Evidence of the abscopal effect of PDT and SDT in human clinical trials

PDT has previously shown evidence of producing an abscopal effect in the treatment of GBM in humans. Deep-seated GBM was treated with immunophotodynamic therapy (iPDT) with subsequent shrinkage of satellite lesions outside the treatment field [102]. Similar distant tumour shrinkage has been observed in PDT-treated patients both with and without an ICI adjunct [103, 104]. The compelling preclinical efficacy of SDT has led to several clinical trials investigating its use in cancer. SDT has none of the oedema seen in PDT [105, 106]. It is also non-invasive and more easily repeatable than PDT. A phase 1/2a clinical trial of SDT for GBM showed no severe adverse effects (SAEs) and the Washington Children’s Hospital had no SAEs in the clinical trial initial data for SDT in DIPG [88, 107]. However, as the only published studies are in early phases, it is too soon to see any abscopal effects of SDT in a human population.

SDT and HIFU

High intensity focussed ultrasound (HIFU) is a similar emerging therapeutic modality that uses higher energy ultrasound sonication to cause high temperatures leading to coagulative necrosis of the targeted tissue without the use of a sensitiser [108]. The non-invasive nature of HIFU and precise targeting is otherwise similar to SDT. It has been used in some solid tumours and in targeted drug release [108]. Beyond cancer treatment, it is used in magnetic resonance guided thalamotomy for the treatment of movement disorders [109].

While the abscopal effect of SDT is a relatively new area of investigation, a review of preclinical and clinical evidence indicated that HIFU can induce various immune responses, including increasing the activity of cytotoxic T lymphocytes and natural killer cells [110]. These immune responses are thought to be triggered by the release of tumour antigens and heat shock proteins from the ablated tissue, as well as the creation of an inflammatory environment similar to the proposed mechanism behind the SDT-mediated abscopal effect [110,111,112]. Further comparison is beyond the scope of this review.

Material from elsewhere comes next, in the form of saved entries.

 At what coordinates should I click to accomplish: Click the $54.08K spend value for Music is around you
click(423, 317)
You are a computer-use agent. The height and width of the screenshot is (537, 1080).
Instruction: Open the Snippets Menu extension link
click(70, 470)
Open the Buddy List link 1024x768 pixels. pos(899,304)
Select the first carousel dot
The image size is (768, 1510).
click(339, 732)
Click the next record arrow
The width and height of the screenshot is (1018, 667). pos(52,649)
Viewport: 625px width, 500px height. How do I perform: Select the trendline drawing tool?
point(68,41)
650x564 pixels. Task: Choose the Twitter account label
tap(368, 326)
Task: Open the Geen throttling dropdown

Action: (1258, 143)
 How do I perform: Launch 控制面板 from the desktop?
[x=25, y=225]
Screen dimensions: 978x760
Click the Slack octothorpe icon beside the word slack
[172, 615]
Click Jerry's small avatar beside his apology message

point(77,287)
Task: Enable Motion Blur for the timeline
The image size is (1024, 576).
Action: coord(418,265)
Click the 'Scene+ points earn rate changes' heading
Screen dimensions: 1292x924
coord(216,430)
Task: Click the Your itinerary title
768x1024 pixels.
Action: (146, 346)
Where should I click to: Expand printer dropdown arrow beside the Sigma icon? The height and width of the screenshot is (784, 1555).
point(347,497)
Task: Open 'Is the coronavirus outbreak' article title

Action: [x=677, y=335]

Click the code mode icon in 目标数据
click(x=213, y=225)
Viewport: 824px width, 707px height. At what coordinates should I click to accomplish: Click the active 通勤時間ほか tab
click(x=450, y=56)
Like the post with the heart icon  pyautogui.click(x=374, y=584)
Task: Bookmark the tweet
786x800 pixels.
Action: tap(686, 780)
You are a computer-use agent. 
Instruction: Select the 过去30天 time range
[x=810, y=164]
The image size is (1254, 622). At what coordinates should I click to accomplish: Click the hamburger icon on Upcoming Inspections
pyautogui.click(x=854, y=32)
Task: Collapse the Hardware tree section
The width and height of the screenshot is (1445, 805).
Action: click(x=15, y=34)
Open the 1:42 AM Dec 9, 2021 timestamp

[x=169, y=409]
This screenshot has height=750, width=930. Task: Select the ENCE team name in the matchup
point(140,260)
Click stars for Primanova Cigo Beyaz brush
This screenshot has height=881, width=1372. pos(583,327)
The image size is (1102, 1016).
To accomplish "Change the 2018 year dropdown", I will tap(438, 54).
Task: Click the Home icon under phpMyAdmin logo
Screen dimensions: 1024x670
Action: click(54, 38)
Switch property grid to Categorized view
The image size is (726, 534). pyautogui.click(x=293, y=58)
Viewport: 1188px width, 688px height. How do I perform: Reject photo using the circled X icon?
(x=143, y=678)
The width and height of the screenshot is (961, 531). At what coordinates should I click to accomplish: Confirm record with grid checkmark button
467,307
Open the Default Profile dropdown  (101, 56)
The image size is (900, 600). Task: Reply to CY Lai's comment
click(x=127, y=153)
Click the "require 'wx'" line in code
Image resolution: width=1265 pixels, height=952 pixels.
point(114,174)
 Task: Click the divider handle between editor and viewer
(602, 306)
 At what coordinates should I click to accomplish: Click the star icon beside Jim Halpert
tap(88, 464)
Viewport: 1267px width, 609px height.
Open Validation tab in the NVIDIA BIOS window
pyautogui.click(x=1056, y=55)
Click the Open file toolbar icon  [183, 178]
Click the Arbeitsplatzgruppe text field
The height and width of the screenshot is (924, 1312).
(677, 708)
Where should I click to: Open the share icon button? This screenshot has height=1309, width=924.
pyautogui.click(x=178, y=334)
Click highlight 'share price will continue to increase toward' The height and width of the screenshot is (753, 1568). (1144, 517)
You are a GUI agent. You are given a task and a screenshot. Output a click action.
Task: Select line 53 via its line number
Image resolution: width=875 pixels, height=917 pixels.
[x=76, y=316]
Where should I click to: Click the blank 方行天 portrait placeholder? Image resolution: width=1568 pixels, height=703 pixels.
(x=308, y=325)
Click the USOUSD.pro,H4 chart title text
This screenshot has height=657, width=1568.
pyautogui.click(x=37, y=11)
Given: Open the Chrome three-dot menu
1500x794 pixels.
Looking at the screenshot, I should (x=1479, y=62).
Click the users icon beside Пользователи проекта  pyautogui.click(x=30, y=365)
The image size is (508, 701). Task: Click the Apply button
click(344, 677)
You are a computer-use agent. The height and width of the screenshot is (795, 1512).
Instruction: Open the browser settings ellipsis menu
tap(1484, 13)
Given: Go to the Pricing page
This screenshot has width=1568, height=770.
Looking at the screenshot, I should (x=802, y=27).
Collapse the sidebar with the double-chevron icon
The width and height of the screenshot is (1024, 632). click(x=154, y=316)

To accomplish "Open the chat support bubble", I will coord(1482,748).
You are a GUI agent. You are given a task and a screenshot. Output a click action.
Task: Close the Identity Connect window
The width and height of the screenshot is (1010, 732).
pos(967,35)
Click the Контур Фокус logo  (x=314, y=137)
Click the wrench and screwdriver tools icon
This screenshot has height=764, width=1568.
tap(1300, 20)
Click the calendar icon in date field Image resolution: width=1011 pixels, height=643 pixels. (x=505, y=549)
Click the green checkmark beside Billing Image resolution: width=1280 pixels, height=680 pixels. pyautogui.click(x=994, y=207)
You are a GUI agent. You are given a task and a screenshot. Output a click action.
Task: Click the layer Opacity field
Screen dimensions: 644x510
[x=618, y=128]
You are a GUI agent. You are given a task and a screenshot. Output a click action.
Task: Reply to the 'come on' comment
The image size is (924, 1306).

Conclusions and future directions

SDT is a promising non-invasive and targeted cancer treatment. SDT has shown to have positive effects in human cancer therapy but requires more systematic investigations to establish standardised protocols for sonosensitiser delivery, treatment parameters, and combination therapies. Sonosensitisers and carriers of sonosensitisers also require continued development with a focus in improving tumour targeting and overcoming the challenges due to TME. Combination therapies of SDT and ICI, PSDT, and SDT with chemotherapy also show significant promise as well.

Preclinical evidence shows that SDT can induce an abscopal vaccine effect. This phenomenon suggests the possibility of local targeted therapy having systemic effects in advanced or metastatic cancers. The underlying immunological mechanisms still require further exploration. Identifying the specific immune cell populations and pathways involved in SDT-induced abscopal responses would lay the groundwork for optimising treatment strategies and identifying potential biomarkers. Investigation into the role of tumour microenvironment modulation by SDT is also required to understand the mechanisms underlying the promotion of systemic antitumour immunity. While PDT has shown an abscopal effect in human trials, SDT human clinical trials are only in their early phases and focussed on GBM and DIPG. The results of these are much awaited to evaluate the safety and efficacy of SDT. Future human trials targeting metastatic diseases, such as breast or pancreatic cancer, could hold the potential to translate SDT-induced abscopal and vaccine effects into clinical reality.